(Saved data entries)
** begin **

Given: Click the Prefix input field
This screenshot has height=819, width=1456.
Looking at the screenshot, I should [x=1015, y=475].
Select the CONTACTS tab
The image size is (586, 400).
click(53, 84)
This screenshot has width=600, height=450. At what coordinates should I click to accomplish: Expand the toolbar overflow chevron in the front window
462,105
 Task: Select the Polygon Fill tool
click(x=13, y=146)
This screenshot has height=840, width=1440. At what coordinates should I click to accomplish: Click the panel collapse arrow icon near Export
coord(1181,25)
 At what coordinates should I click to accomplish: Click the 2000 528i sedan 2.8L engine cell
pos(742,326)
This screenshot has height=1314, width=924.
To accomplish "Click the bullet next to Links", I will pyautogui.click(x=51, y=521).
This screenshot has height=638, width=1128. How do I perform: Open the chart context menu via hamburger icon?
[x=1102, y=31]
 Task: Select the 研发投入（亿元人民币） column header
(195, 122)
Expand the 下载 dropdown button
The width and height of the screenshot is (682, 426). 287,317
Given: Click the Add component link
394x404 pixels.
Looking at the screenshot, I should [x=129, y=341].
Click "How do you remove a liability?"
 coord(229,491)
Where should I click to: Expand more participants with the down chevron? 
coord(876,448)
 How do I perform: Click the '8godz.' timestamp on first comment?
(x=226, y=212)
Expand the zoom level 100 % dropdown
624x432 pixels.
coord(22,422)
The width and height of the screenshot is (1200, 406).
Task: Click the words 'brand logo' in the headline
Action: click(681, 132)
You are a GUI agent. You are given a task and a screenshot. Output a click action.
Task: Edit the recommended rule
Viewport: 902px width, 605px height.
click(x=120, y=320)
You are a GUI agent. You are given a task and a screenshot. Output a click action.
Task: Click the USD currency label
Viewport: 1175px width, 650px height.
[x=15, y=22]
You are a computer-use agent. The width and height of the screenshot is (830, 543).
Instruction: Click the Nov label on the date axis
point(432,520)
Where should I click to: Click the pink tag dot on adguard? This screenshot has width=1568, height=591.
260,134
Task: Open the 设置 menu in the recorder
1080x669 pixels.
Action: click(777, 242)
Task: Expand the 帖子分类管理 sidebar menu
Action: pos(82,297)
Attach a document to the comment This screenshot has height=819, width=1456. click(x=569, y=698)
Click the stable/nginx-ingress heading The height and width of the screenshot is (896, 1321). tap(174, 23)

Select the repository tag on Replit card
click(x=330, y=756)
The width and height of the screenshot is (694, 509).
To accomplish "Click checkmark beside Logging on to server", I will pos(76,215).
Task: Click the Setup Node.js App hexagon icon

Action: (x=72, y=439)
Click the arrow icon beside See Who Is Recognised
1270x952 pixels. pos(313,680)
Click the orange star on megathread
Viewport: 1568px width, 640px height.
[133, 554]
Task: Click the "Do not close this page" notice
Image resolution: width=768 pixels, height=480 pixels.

** end **

§ **The request**
Rewrite all of the material above, changing every instance of "This screenshot has" to "The screenshot has" and leaving everything else as it is.

§ **Task solution**
Given: Click the Prefix input field
The screenshot has height=819, width=1456.
Looking at the screenshot, I should [x=1015, y=475].
Select the CONTACTS tab
The image size is (586, 400).
click(53, 84)
The screenshot has width=600, height=450. At what coordinates should I click to accomplish: Expand the toolbar overflow chevron in the front window
462,105
 Task: Select the Polygon Fill tool
click(x=13, y=146)
The screenshot has height=840, width=1440. At what coordinates should I click to accomplish: Click the panel collapse arrow icon near Export
coord(1181,25)
 At what coordinates should I click to accomplish: Click the 2000 528i sedan 2.8L engine cell
pos(742,326)
The screenshot has height=1314, width=924.
To accomplish "Click the bullet next to Links", I will pyautogui.click(x=51, y=521).
The screenshot has height=638, width=1128. How do I perform: Open the chart context menu via hamburger icon?
[x=1102, y=31]
 Task: Select the 研发投入（亿元人民币） column header
(195, 122)
Expand the 下载 dropdown button
The width and height of the screenshot is (682, 426). 287,317
Given: Click the Add component link
394x404 pixels.
Looking at the screenshot, I should [x=129, y=341].
Click "How do you remove a liability?"
 coord(229,491)
Where should I click to: Expand more participants with the down chevron? 
coord(876,448)
 How do I perform: Click the '8godz.' timestamp on first comment?
(x=226, y=212)
Expand the zoom level 100 % dropdown
624x432 pixels.
coord(22,422)
The width and height of the screenshot is (1200, 406).
Task: Click the words 'brand logo' in the headline
Action: click(681, 132)
You are a GUI agent. You are given a task and a screenshot. Output a click action.
Task: Edit the recommended rule
Viewport: 902px width, 605px height.
click(x=120, y=320)
You are a GUI agent. You are given a task and a screenshot. Output a click action.
Task: Click the USD currency label
Viewport: 1175px width, 650px height.
[x=15, y=22]
You are a computer-use agent. The width and height of the screenshot is (830, 543).
Instruction: Click the Nov label on the date axis
point(432,520)
Where should I click to: Click the pink tag dot on adguard? The screenshot has width=1568, height=591.
260,134
Task: Open the 设置 menu in the recorder
1080x669 pixels.
Action: click(777, 242)
Task: Expand the 帖子分类管理 sidebar menu
Action: pos(82,297)
Attach a document to the comment The screenshot has height=819, width=1456. click(x=569, y=698)
Click the stable/nginx-ingress heading The height and width of the screenshot is (896, 1321). tap(174, 23)

Select the repository tag on Replit card
click(x=330, y=756)
The width and height of the screenshot is (694, 509).
To accomplish "Click checkmark beside Logging on to server", I will pos(76,215).
Task: Click the Setup Node.js App hexagon icon

Action: (x=72, y=439)
Click the arrow icon beside See Who Is Recognised
1270x952 pixels. pos(313,680)
Click the orange star on megathread
Viewport: 1568px width, 640px height.
[133, 554]
Task: Click the "Do not close this page" notice
Image resolution: width=768 pixels, height=480 pixels.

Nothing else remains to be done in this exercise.